Mary Beth Sharp

This isn’t right

Justice must be the same for everyone, there must be no special treatment. So then why was this judge given special treatment?

A District Court judge who was walking her son’s dog when it injured a woman has been discharged without conviction and ordered to pay $500 compensation to the victim.

Judge Mary Beth Sharp yesterday pleaded guilty in Auckland District Court to being in possession of a dog that startled a person, causing injury, after the Auckland Council withdrew a more serious charge of owning a dog that attacked a person, which she denied.

Sharp did not appear in person.

The court was told that Sharp, who is named on the court record as Mary-Elizabeth Willis, was walking her son’s boxer dog, George, near her home in Papakura on the morning of February 10 last year.

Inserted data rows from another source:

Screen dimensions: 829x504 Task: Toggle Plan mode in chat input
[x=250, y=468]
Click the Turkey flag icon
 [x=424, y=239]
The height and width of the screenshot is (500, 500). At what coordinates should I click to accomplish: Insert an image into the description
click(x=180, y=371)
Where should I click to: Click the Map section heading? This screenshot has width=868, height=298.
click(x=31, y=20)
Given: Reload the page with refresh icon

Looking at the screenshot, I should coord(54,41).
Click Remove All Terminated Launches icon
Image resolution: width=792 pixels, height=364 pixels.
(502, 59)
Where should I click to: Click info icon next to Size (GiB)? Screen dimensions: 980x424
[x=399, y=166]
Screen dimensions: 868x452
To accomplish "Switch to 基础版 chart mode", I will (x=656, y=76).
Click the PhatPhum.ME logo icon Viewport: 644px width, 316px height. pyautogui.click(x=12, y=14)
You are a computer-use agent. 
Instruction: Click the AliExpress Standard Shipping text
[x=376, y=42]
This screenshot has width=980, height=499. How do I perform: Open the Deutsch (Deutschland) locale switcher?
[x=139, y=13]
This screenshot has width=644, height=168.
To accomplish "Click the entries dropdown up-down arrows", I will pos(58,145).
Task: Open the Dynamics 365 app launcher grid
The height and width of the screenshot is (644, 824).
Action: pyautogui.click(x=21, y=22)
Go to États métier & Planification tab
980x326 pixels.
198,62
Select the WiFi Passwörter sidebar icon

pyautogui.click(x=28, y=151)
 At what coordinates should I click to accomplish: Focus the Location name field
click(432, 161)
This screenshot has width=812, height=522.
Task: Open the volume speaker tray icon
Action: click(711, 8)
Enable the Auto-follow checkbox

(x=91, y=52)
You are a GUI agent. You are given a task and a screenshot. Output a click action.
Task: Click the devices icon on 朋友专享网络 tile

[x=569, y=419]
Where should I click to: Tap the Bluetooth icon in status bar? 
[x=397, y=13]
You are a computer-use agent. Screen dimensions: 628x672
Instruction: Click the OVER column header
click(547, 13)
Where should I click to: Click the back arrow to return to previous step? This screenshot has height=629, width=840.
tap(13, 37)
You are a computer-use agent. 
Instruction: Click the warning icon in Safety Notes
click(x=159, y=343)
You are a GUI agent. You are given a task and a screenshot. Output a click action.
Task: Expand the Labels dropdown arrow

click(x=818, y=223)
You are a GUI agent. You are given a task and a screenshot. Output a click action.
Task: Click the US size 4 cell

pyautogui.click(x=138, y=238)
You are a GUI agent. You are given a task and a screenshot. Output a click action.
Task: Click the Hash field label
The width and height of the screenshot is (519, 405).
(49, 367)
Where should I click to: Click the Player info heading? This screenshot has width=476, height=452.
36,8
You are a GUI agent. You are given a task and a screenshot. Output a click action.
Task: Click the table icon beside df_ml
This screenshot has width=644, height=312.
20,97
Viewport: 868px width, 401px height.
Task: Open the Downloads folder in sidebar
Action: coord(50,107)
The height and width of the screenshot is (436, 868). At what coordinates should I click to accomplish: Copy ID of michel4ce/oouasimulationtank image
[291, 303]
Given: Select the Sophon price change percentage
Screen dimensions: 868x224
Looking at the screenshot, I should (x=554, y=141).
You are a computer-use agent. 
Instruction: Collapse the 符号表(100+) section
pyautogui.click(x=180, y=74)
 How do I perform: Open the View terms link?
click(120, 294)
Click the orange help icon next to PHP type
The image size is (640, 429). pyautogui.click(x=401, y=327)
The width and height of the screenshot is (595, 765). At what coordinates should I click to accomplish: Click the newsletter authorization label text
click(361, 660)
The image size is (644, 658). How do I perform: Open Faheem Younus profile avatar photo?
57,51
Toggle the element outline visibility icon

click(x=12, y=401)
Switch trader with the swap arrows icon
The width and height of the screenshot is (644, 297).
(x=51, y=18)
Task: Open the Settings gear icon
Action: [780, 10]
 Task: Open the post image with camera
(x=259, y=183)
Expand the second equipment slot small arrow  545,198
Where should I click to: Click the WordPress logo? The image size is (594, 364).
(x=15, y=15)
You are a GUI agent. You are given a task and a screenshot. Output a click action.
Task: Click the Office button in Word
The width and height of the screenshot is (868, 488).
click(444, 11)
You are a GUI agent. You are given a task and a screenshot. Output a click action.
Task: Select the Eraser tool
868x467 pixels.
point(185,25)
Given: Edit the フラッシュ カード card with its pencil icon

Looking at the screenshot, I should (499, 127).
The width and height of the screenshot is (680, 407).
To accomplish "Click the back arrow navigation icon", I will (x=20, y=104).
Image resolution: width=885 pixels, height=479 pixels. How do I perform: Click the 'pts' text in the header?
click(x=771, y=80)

I freely admit that the judge did not deserve a conviction but it all appears to have been made far easier for her than it would have been for the average Joe Citizen. What’s with the proceedings under an assumed name or her maiden name or whatever excuse there was to justify it?

Once again the perception is there that the legal fraternity is looking after their own.

You have to ask yourself what the outcome would have been had the accused been a gang member and the dog a brindle rotty-pitbull cross.

A bad Judge

A Judge has got a little teary eyed at having to lock up some nice looking, impeccable DRUG DEALERS:

Two men with “impeccable backgrounds” have been jailed for running a commercial cannabis-growing ring.

Paul David Jensen and Jaak Roy Karu have been sentenced to three years in prison after police discovered hundreds of plants hidden in three homes in suburban Auckland.

The pair, both 43, pleaded guilty to cultivating, possessing for supply and selling the Class-C drug at a level of sophistication that Judge Mary Beth Sharp said left her with no choice but to impose jail time.

“It never gives a judge any pleasure to sentence people to imprisonment, let alone men of your age with impeccable backgrounds and all the family and community support that is available, but I regret that is my job.”